When I check the logs, I find the following:
2019/11/11 11:53:32 [crit] 19#19: *3 connect() to unix:/tmp/gunicorn.sock >failed (2: No such file or directory) while connecting to upstream, client: >10.32.0.4, server: , request: "GET /ping HTTP/1.1", upstream: >"http://unix:/tmp/gunicorn.sock:/ping", host: "model.aws.local:8080"
and
Traceback (most recent call last): File "/usr/local/bin/serve", line 8, in sys.exit(main()) File "/usr/local/lib/python2.7/dist->packages/sagemaker_containers/cli/serve.py", line 19, in main server.start(env.ServingEnv().framework_module) File "/usr/local/lib/python2.7/dist->packages/sagemaker_containers/_server.py", line 107, in start module_app, File "/usr/lib/python2.7/subprocess.py", line 711, in init errread, errwrite) File "/usr/lib/python2.7/subprocess.py", line 1343, in _execute_child raise child_exception
I tried to deploy the same model in AWS Sagemaker with these files in my local computer and the model was deployed successfully but inside AWS, I am facing this problem.

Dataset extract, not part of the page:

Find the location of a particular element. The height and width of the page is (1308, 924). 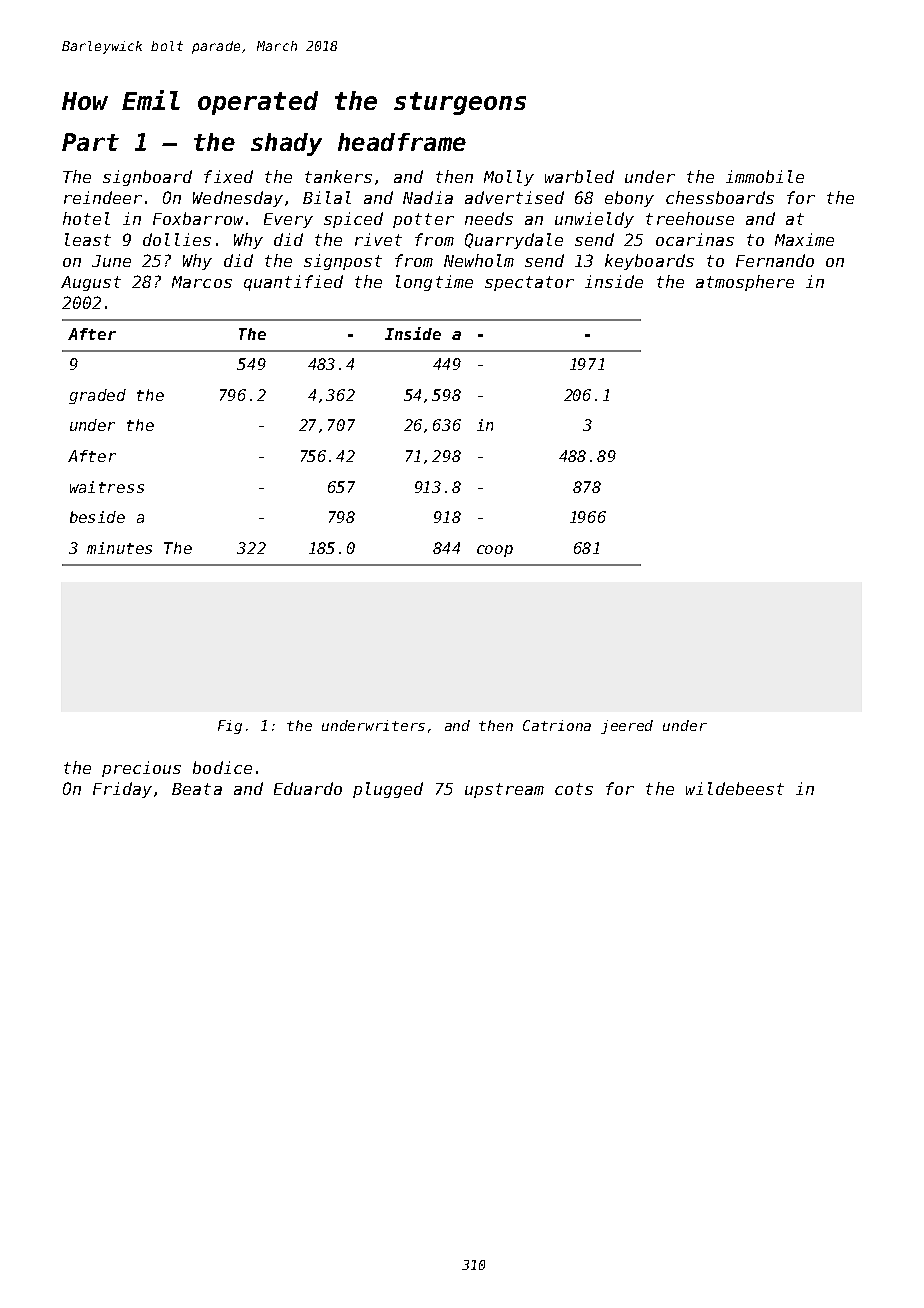

Maxime is located at coordinates (804, 239).
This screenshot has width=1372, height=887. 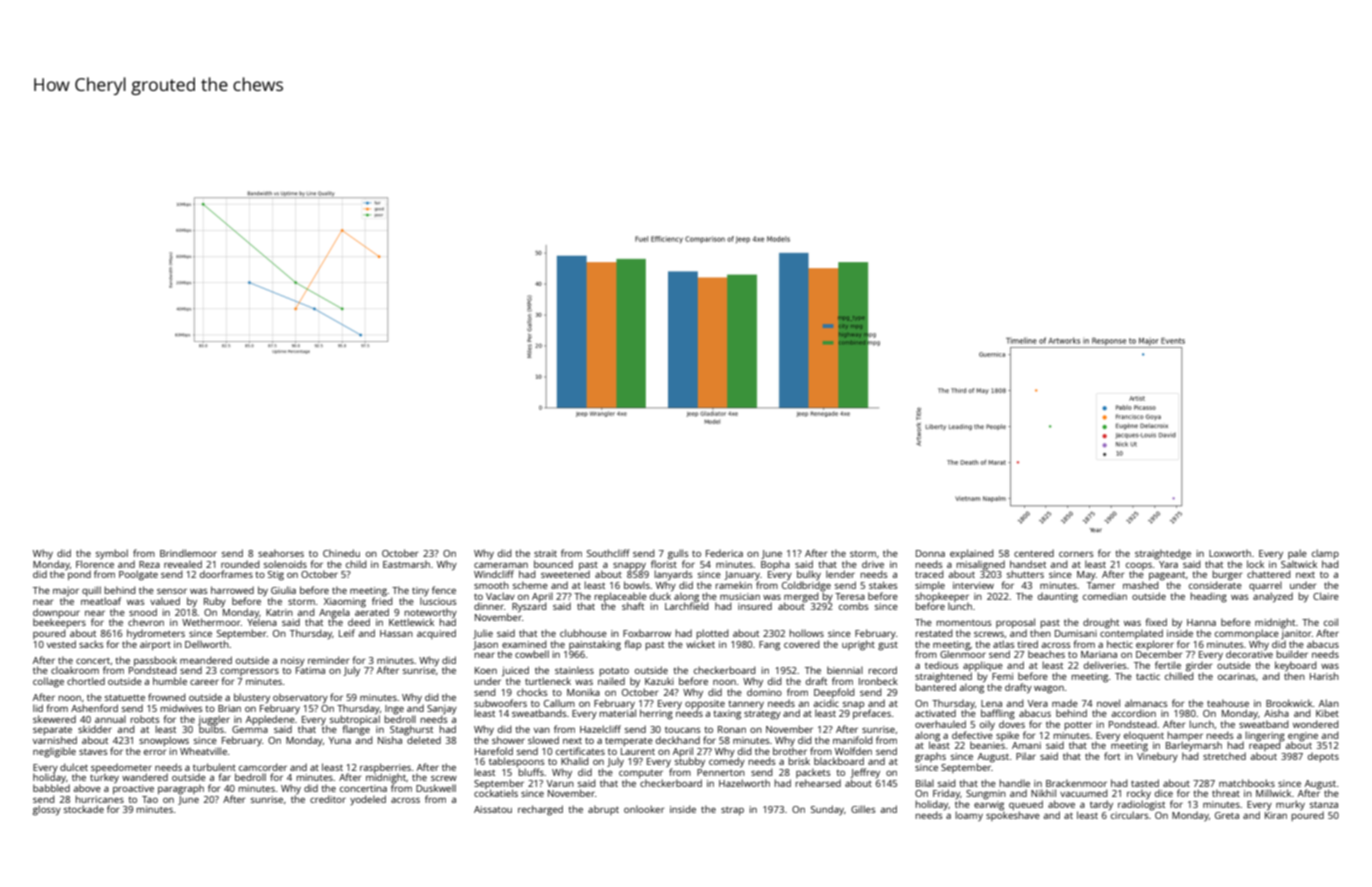 I want to click on gulls, so click(x=678, y=554).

Here is my serve file code:
from __future__ import print_function
import multiprocessing
import os
import signal
import subprocess
import sys
cpu_count = multiprocessing.cpu_count()
model_server_timeout = os.environ.get('MODEL_SERVER_TIMEOUT', 60)
model_server_workers = int(os.environ.get('MODEL_SERVER_WORKERS', cpu_count))
def sigterm_handler(nginx_pid, gunicorn_pid):
try:
os.kill(nginx_pid, signal.SIGQUIT)
except OSError:
pass
try:
os.kill(gunicorn_pid, signal.SIGTERM)
except OSError:
pass
sys.exit(0)
def start_server():
print('Starting the inference server with {} workers.'.format(model_server_workers))
# link the log streams to stdout/err so they will be logged to the container logs
subprocess.check_call(['ln', '-sf', '/dev/stdout', '/var/log/nginx/access.log'])
subprocess.check_call(['ln', '-sf', '/dev/stderr', '/var/log/nginx/error.log'])
nginx = subprocess.Popen(['nginx', '-c', '/opt/ml/code/nginx.conf'])
gunicorn = subprocess.Popen(['gunicorn',
'--timeout', str(model_server_timeout),
'-b', 'unix:/tmp/gunicorn.sock',
'-w', str(model_server_workers),
'wsgi:app'])
signal.signal(signal.SIGTERM, lambda a, b: sigterm_handler(nginx.pid, gunicorn.pid))
# If either subprocess exits, so do we.
pids = set([nginx.pid, gunicorn.pid])
while True:
pid, _ = os.wait()
if pid in pids:
break
sigterm_handler(nginx.pid, gunicorn.pid)
print('Inference server exiting')
# The main routine just invokes the start function.
if __name__ == '__main__':
start_server()
I deploy the model using the following:
predictor = classifier.deploy(1, 'ml.t2.medium', serializer=csv_serializer)
Kindly let me know the mistake I am doing while deploying.